This is the official code repository accompanying the paper MAROON.
Please note that the full version of the dataset will be officially released with the publication of its corresponding research paper.

This repository includes a python-based dataset viewer and provides data preprocessing code for all sensor measurements of:

  • Microsoft Kinect Azure
  • Intel Realsense D435i
  • Stereolabs Zed X Mini
  • Rohde & Schwarz's QAR50 radar submodule
  • Groundtruth Multi View Stereo reconstructions with Agisoft Metashape

Furthermore, it includes the reconstruction code for the MIMO imaging radar measurements.

Table of Contents

Dependencies

  • All basic dependencies are listed in maroon/setup.py. To install the maroon package, run:
cd code/maroon;
python3 -m pip install setup.py 

[Optional]: To visualize all sensor data, the installation requires several sensor-specific packages:

  • pykinect_azure (Microsoft Azure Kinect)
  • pyzed (Stereolabs ZED)
  • pyrealsense2 (Intel Realsense) If you only want to visualize photogrammetry and radar data, you can skip installation of these dependencies. Make sure to adjust the sensors_in_use option in your configuration file in this case (see configuration) Further Installation instructions about these additional packages is provided below.

Pykinect Azure (Optional)

If you wish to include the Microsoft Kinect, you need to download the Microsoft Kinect Azure SDK with version 1.3.0. Installation instructions for Linux and Windows are provided here - However, they might not work for your current Linux system (see instructions below)

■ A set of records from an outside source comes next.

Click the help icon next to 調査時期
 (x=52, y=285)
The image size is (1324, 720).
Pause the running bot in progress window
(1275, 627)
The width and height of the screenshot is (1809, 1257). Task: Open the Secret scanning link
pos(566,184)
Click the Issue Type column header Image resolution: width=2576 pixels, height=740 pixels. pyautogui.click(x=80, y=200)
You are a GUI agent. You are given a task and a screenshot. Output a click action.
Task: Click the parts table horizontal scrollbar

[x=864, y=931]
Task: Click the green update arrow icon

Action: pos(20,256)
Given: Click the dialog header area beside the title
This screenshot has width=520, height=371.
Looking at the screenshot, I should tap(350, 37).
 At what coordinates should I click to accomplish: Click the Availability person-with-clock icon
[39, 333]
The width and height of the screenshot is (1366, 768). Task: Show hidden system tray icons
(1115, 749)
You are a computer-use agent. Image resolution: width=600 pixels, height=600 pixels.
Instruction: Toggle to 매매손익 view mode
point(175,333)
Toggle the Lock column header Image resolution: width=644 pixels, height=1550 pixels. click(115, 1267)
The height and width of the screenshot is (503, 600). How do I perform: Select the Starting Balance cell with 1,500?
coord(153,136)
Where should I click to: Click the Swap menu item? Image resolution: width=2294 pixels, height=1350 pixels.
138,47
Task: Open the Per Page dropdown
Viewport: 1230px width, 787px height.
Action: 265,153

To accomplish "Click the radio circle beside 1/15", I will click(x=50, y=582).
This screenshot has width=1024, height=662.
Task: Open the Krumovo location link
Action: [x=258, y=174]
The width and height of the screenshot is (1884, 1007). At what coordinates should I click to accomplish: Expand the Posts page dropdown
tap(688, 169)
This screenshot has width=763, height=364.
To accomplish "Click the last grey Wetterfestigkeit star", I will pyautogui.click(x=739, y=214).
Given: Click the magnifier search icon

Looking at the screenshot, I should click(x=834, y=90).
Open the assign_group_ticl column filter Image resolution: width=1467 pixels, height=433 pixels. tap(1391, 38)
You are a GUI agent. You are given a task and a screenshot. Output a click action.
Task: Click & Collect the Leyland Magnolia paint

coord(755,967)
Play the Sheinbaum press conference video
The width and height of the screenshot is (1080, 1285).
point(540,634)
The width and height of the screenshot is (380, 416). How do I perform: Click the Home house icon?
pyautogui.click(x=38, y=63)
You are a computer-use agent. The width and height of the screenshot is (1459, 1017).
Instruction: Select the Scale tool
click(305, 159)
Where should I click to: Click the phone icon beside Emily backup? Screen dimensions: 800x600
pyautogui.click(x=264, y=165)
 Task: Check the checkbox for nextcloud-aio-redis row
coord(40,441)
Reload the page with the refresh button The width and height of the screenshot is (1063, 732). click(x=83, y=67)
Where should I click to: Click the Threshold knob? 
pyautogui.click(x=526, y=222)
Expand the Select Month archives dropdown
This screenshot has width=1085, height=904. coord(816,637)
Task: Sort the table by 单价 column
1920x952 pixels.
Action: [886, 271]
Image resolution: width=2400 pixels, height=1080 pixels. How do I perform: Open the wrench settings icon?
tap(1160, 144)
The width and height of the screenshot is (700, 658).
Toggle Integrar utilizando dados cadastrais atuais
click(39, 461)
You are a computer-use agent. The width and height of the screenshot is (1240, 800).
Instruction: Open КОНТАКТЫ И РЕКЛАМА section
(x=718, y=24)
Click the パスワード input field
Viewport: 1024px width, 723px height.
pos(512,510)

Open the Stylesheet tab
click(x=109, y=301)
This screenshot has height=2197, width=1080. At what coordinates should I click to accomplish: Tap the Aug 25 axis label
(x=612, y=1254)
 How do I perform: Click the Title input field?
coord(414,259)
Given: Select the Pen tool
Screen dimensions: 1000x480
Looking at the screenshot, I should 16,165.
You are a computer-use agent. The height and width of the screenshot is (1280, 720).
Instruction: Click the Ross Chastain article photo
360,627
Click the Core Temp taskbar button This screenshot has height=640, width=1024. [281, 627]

As the the installation via the package manager system is discontinued since Ubuntu 18.04, it is advisable to install the SDK from scratch. Therefore, make sure to have the following components installed

sudo apt-get ninja-build

Then, install version 1.3.0 of the SDK via:

git clone https://github.com/microsoft/Azure-Kinect-Sensor-SDK.git
git checkout v1.3.0
cd Azure-Kinect-Sensor-SDK
mkdir build && cd build
cmake .. -GNinja
ninja
sudo ninja install

After that, you should have two libraries: libk4a and libk4a-dev

To have a Python wrapper for the kinect SDK, this repository adapts code from Ibai Gorordo's pyKinectAzure, which is located in external/pykinect_azure. To install this package, run:

cd external/pykinect_azure;
python -m pip install setup.py 

Pyzed (4.2.0) (Optional)

Installation instructions are explained here

Install the following packages

python -m pip install cython numpy opencv-python pyopengl

To install the ZED python package, you need to download the ZED SDK here. If this is causing any problems, please not that the currently tested version for this setup is 4.2.0. After installation, you can get the python package pyzed by invoking the respective installation script:

python get_python_api.py

In the installation directory.

Pyrealsense2 (Optional)

The package can be simply installed with

python -m pip install pyrealsense2

Dataset

Please note that the full version of the dataset will be officially released with the publication of its corresponding research paper.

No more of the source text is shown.